Summary
Steven du Peyster, Manhattan’s gilded enfant terrible, strides out of the Plaza’s palm court cocoon and wagers a diamond stickpin against his last remaining scruple: subsist on six paltry dollars for seven sprawling days. Overnight, the skyline’s golden boy becomes a nickelodeon castaway, cadging streetcar nickels, cadencing through Bowery flophouses, and flirting with hunger’s jagged edge. Elvira Weil’s streetwise charmer, part sphinx, part Salvation Army angel, teaches him how to coax a five-cent stew from butcher scraps while city pastors sermonize about charity. Meanwhile, Aggie Herring’s boarding-house matriarch, equal parts Circe and soup-kitchen commander, ladles out ironclad rules: no shoes, no sheets, no sympathy. Steven’s starched tuxedo morals unravel thread by thread; each frayed cuff becomes a manuscript of humility. Along the Hudson wharves he sweats for stevedore wages, learns the argot of longshoremen, and discovers that a dime can birth either a bread loaf or a betrayal. Sylvia Breamer’s bohemian painter, drenched in turpentine and revolution, invites him to a rooftop where moonlight drips like white ink on her canvases of smokestacks.
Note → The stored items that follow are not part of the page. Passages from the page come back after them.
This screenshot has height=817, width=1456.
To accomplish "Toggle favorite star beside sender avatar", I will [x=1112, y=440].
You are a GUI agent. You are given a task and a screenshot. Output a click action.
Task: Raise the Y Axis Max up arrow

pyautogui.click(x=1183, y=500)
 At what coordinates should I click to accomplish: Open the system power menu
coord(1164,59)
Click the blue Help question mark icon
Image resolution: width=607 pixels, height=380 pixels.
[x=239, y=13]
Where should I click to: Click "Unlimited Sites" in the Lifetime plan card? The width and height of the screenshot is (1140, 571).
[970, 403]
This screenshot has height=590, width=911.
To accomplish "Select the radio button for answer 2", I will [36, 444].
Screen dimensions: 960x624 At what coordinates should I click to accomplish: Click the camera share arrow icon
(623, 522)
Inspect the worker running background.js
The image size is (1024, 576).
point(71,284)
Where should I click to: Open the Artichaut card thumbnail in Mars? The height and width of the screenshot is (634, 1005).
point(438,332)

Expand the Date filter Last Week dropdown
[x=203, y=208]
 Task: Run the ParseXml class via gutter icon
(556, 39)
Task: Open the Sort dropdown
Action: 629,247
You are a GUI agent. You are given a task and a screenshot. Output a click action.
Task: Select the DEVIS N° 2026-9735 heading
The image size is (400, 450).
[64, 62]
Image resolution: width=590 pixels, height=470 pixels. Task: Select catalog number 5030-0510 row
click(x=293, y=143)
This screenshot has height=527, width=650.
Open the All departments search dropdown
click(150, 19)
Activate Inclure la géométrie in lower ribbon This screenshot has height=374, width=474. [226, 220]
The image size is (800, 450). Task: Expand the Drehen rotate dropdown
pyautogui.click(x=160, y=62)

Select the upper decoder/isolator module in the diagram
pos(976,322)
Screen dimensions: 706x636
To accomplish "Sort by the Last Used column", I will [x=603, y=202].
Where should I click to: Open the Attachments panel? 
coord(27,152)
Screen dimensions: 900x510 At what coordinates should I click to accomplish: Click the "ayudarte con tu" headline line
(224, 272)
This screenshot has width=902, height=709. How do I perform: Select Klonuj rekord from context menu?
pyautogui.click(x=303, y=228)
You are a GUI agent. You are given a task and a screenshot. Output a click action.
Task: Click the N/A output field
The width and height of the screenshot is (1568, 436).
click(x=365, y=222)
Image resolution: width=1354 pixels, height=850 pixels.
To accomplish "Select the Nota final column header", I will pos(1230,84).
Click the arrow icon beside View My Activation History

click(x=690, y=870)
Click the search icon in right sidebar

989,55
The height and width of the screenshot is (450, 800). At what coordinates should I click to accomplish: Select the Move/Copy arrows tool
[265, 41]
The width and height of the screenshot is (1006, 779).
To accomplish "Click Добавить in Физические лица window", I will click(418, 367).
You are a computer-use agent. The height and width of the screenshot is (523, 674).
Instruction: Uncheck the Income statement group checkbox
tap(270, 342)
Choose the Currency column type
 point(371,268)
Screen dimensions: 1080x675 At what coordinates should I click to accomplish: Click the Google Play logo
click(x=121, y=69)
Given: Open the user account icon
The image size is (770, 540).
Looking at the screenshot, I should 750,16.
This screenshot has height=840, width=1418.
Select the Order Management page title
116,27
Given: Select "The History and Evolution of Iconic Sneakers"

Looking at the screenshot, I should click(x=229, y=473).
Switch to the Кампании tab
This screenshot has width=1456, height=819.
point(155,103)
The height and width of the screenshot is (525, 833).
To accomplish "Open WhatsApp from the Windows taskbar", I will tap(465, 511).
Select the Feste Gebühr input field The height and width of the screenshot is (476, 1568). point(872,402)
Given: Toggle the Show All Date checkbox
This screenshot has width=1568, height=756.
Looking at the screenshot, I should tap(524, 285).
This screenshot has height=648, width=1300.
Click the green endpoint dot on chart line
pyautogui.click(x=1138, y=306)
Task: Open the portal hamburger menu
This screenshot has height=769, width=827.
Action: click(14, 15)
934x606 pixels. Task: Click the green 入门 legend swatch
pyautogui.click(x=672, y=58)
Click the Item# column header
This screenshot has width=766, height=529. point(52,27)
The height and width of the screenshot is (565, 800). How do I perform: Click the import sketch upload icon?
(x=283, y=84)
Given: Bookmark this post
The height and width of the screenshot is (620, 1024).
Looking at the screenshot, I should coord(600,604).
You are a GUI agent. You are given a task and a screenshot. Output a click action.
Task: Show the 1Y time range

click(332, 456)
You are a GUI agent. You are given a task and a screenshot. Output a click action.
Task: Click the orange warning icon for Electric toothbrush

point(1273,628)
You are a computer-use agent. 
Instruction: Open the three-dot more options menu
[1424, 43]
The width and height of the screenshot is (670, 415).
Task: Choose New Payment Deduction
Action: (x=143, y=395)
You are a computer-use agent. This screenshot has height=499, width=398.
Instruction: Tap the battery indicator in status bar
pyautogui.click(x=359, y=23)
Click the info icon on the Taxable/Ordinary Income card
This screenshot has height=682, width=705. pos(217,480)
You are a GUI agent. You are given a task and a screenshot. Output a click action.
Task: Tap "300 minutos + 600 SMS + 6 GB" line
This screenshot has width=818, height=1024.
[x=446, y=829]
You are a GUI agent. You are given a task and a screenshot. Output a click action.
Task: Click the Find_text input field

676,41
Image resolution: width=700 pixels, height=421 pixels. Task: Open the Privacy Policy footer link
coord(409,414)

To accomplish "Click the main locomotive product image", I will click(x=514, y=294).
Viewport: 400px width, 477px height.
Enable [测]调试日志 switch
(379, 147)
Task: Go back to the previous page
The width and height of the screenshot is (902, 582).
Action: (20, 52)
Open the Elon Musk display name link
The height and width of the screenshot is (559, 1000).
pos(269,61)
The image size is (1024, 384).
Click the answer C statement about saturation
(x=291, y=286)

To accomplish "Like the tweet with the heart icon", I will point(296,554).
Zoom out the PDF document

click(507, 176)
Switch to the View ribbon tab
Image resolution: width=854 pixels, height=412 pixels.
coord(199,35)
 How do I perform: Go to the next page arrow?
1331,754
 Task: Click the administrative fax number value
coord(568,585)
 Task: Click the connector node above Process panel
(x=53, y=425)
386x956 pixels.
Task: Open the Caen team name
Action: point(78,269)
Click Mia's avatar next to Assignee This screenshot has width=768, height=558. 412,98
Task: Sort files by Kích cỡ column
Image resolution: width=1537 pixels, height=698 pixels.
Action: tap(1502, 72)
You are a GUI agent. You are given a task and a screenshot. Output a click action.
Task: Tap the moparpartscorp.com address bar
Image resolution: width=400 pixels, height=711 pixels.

In the film’s volta, Steven rescues a newsboy from under a careening Model-T, forfeiting his last nickel but inheriting a moral fortune. When the seventh dawn breaks, the wager won yet soul reclaimed, he strides back up Fifth Avenue not in triumph but in trembling awe, pockets empty, eyes wide, the city’s roar now a cathedral choir.
Synopsis
Wealthy young man Steven du Peyster encounters more adventures than he might have expected when he accepts a wager that he can live successfully on six dollars a week.